К вечеру стало очень хорошо на озере, пока была еще маленькая синяя рябь, показались на синем светлые полосы, те, о которых Надежда говорила, что это остались с тех пор, как Петр за непокорность хлестал кнутом озеро. На самом деле
полосы были, во-первых, над течением реки Трубеж, во-вторых, кругом всего озера по «мякине», как называется подводный берег, или уступ в два сажня глубины, и, в-третьих, полоса под уступом в девять саженей.Потом к самому вечеру лик озера опять переменился, стало почти все, как стеклянное, до того тихо! Тогда, казалось, небеса, обыкновенно «божьи» и потому нам немного чужие, сошли к нам и прилегли на земле-мураве.

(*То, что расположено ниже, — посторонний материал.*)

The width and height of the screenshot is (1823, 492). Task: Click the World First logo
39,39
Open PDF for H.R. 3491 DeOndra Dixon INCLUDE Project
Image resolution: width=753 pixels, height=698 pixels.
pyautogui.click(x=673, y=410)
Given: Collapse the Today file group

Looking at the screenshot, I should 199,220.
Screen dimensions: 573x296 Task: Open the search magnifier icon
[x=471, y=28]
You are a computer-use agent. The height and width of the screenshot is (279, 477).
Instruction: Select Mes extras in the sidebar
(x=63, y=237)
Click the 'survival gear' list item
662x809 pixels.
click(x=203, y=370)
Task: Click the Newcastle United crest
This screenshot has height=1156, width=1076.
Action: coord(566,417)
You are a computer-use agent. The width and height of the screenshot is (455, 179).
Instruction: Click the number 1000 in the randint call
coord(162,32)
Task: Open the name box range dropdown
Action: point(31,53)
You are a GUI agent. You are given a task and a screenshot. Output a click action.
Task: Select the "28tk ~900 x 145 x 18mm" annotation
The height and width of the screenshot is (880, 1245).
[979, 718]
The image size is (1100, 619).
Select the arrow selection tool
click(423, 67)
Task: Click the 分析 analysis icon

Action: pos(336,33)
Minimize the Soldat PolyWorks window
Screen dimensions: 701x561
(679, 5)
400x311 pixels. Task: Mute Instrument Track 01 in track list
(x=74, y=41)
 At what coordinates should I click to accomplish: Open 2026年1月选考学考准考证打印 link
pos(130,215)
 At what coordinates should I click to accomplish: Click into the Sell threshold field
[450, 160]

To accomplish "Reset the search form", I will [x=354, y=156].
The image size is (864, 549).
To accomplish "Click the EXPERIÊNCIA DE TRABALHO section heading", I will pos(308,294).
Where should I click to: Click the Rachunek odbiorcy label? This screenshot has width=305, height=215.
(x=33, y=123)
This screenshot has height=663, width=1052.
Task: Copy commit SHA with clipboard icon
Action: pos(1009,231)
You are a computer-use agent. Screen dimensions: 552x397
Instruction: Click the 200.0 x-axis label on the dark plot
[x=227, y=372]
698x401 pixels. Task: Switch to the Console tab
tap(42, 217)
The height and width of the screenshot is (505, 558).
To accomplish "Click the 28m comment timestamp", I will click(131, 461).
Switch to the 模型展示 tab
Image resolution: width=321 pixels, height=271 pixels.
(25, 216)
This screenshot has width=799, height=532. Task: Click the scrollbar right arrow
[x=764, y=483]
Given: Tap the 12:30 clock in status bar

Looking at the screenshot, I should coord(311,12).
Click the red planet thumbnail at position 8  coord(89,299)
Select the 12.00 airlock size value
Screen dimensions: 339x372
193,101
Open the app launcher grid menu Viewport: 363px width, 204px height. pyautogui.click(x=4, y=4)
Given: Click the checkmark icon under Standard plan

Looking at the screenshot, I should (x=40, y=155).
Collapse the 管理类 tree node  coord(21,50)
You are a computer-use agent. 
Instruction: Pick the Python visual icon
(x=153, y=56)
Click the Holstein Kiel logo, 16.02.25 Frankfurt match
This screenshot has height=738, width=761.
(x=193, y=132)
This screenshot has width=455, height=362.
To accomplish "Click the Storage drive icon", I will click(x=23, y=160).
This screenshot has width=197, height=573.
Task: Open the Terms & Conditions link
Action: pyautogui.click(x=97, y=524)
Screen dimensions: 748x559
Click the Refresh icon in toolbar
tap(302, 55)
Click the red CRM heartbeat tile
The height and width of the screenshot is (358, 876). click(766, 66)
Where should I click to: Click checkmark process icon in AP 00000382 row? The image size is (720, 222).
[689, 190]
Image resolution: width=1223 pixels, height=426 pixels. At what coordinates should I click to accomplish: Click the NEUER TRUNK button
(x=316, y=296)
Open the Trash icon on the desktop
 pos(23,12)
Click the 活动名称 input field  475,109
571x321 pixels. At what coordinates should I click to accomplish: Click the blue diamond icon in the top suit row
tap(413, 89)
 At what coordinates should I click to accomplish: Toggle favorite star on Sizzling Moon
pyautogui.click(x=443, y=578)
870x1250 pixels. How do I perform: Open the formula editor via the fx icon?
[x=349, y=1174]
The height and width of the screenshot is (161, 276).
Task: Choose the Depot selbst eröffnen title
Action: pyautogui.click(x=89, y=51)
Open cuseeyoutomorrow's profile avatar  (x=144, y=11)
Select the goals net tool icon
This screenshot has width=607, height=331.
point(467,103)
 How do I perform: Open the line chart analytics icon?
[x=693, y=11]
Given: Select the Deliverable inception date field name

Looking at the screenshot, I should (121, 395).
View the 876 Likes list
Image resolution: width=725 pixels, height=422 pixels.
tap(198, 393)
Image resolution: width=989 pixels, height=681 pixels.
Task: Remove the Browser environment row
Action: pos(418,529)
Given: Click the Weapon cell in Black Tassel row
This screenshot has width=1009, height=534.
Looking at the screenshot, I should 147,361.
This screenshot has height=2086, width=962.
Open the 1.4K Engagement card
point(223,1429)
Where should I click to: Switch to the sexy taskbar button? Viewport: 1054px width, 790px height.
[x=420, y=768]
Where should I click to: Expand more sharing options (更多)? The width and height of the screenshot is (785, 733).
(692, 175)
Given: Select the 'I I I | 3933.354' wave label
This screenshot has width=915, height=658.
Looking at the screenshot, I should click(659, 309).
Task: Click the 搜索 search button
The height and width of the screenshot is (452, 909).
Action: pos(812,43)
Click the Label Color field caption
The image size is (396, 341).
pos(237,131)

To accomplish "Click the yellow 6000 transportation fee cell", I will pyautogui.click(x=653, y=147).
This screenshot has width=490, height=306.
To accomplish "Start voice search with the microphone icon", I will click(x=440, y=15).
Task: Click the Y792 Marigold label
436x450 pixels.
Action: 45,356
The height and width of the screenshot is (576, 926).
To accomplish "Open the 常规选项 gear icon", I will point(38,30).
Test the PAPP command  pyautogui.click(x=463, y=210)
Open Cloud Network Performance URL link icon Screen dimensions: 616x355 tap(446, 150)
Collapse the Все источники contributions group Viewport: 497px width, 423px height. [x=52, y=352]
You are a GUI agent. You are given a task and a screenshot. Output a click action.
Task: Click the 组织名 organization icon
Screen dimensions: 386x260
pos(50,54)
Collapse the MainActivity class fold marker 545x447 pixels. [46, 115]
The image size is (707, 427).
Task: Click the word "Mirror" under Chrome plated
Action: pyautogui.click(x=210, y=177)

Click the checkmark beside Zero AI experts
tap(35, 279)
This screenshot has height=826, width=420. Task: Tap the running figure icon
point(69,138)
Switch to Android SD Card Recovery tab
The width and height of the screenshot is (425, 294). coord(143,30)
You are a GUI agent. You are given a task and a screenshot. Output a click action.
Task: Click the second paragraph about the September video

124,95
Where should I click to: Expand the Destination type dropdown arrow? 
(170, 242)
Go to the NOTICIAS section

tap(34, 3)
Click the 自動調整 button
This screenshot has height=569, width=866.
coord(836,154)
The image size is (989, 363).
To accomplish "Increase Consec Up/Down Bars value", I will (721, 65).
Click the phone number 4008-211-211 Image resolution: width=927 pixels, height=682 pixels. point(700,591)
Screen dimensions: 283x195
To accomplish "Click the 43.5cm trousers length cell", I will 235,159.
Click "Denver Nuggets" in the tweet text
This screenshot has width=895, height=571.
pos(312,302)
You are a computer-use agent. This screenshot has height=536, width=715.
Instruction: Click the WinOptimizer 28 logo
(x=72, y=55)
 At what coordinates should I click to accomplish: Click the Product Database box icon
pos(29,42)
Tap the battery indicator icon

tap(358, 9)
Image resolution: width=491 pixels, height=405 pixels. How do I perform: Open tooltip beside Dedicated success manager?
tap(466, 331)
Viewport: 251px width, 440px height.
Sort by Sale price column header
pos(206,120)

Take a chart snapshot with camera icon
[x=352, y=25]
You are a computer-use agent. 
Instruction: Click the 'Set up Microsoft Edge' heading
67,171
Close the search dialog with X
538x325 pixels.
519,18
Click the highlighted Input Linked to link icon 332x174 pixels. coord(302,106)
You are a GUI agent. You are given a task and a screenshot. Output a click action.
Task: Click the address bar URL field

После заката лик озера опять переменился, стал холодно-синим, как тучи на небе, и над лесом вдали на синем метнулся язык красного пламени.
4 Мая. Я встал в два часа утра и в три вышел в лес. Было очень тепло, и долго нельзя было понять, чтом это — небо, сплошь обложенное, или туман: озера было совершенно не видно.
В четыре определилось: туман. Сильно токовали витютни и тетерева. Осторожный ворон, обманутый туманом, опустился недалеко от меня, но осечка спасла его.
Только в десять открылось солнце, засверкало озеро, и туман свернутым клубом был только на Урёве.
Определился роскошный день сверкающих клейких листиков, насыщенный влагой, с тучными теплыми облаками.
По теплым синим и золотым облакам прилетела и та не известная совершенно никаким ученым птица с самыми острыми крыльями и с самым тонким клювом, сверкнула в золотом луче и влетела в зеленый дом.
И я за ней иду в зеленую дверь.
В полдень Павловна крикнула:
— Посмотри, какое озеро!
И все мы — она, Руднев и Петя — подошли к берегу. Мы его не видали еще таким и [не] думали, что может быть такая красота: весь небесный свод со всеми своими градами и весями, и лугами, и пропилеями, и простыми белыми барашками почивал там, гостил у нас, у людей, и так близко: совершенно Китеж, невидимый град.
Мы долго молчали, но один наш гость, подшибленный горем и ослабевший духом, не осилил молчания и сказал:
— Видите, вон там утки черные.
Глубоко вздохнула Павловна и тоже сказала:
— Если бы я прежняя, девочкой, когда гусей стерегла, я подошла к тому озеру, и знаете что?
— Что, Павловна?
— Я бы на это помолилась.
К вечеру, уходя в лес, я спохватился в воротах, оглянулся — нет! озера уже не было видно. И мне стало так же неловко, как верующему человеку прежних времен, который вышел из дому и не помолился.
Еще я думал о тех людях, которые приезжают в мае отдыхать на берега прекрасных озер, ведь они никогда не поймут красоты, они приезжают на готовое… и они портят вход (после смычки)… Понимали по-настоящему только пустынники, кто тут же трудился вместе с природой, мучился и постился ее постом, а потом эту постигнутую красоту мира преподавал как добро.
Разве такое дело не самое близкое мне, но почему оно пало?
Мне странные мысли приходят в голову: я думаю, не потому ли пало все дело, что пустынники были тоже, как дачники, нечистоплотны и не берегли входа в природу. Я так и смотрю на цивилизацию (идеальную), что дело ее вычищать сор, как и все, что накопляется от множества преходящих людей. Если бы они не чурались науки, то и не стали бы павшими эстетами: в их руках наука бы чистила входы.
А еще я думал о том же и на другой лад, когда мне встретился на пути высокий, крепкий мужик с такой бабой, которая, видимо, была не раз им стегана. Было время, когда эта порабощенная женщина управляла, стояла, как монахи, высоко на горе, а мужчины добывали только материал для питания. Теперь она явно в плену, и смешно, что хочет освободиться посредством той силы, которой не имеет, которой мужчина взял ее в плен.